**Required task:**
Could you change every "screenshot" in the listing to "image", leave everything else as it is, and rewrite the lines without the pictures?

**Extracted material:**
Start
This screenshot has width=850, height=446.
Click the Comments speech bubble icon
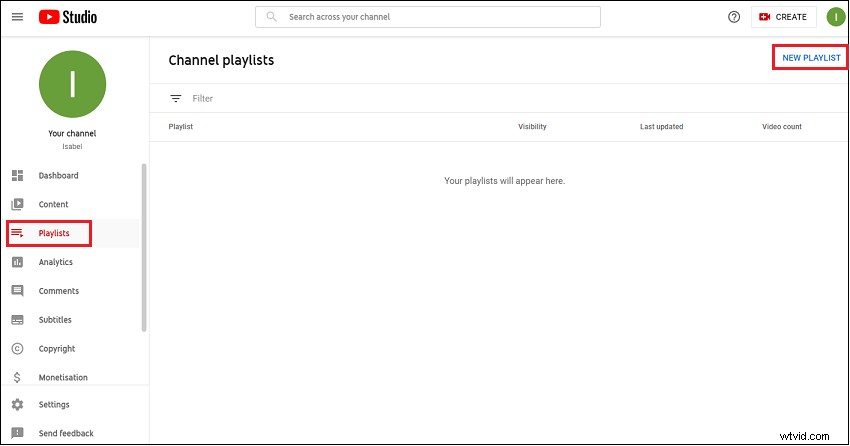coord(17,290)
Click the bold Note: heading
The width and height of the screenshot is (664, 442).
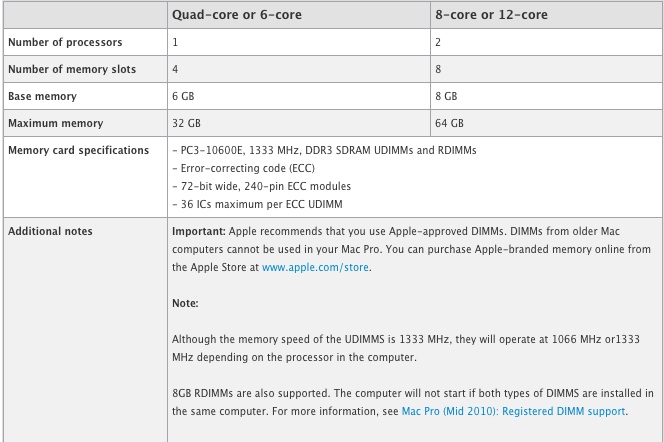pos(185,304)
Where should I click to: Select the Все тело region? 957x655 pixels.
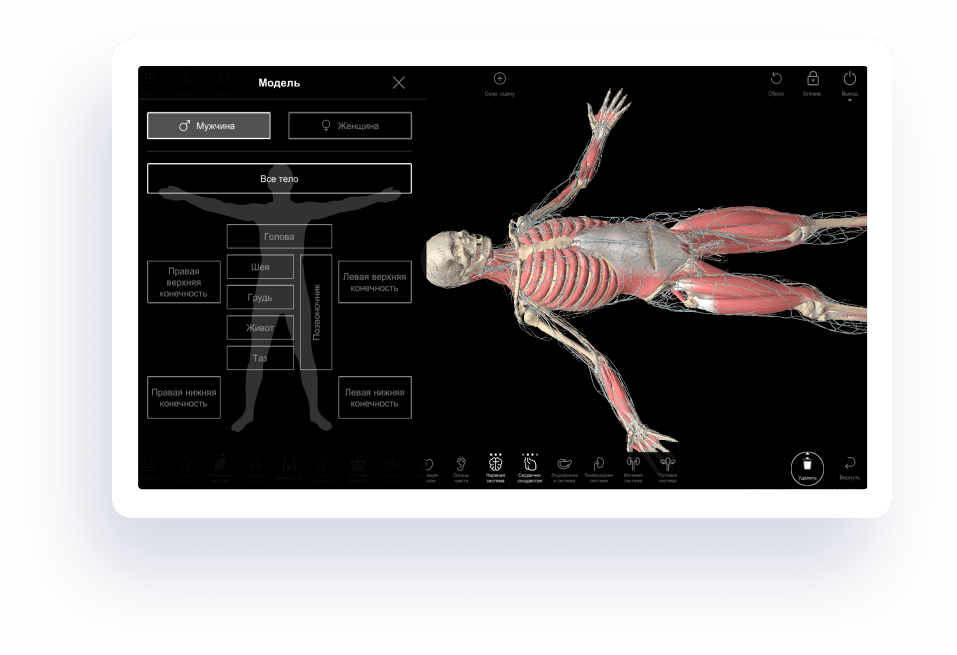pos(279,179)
End
**Answer to this problem:**
This image has width=850, height=446.
Click the Comments speech bubble icon
coord(17,290)
Click the bold Note: heading
The width and height of the image is (664, 442).
pos(185,304)
Where should I click to: Select the Все тело region? 957x655 pixels.
pos(279,179)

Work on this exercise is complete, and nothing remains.